I think I can answer a few of those questions. The reason for 3 services is their are different condiitons that will be met during each authenticatio method. First method is 802.1X so the authentication would be EAP-PEAP or EAP-TLS. Then you have the second method of MAB, which would be authentication method of MAC Auth. You would then have a 3rd authentication which would be Web-auth, so that's why you need the extra service or services depending on what your doing on the captive portal.
In terms of workflow, it's pretty simple:
Switch will process each type based on order and will take the result based on priority, assuming the priority is default (defaults to using the order as priority) it would be something like this:
Step 1: Device -> Switch -> 802.1X request -> CPPM -> AD Lookup (lets assume this fails)

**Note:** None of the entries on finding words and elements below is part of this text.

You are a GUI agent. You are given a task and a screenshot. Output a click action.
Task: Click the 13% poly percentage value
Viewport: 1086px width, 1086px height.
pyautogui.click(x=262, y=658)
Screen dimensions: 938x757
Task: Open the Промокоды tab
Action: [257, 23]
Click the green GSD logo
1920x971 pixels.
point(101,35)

Step 2: Device -> Switch -> MAC Auth -> CPPM -> MAC DB Lookup (lets assume this fails and we return captive portal enforcement)
Step 3: Device -> Switch -> Captive Portal -> CPPM -> Guest Reg or login.
Some switches you can configure the captive portal stuff locally, or you can use CPPM to dynamically push what you need, which is the URL and the dACL forcing access to the captive portal only. Remember the device needs an IP address to get to the captive portal, so the MAC auth will not be a deny access, but an allow with the captive portal enforcement permitting DHCP, DNS, etc.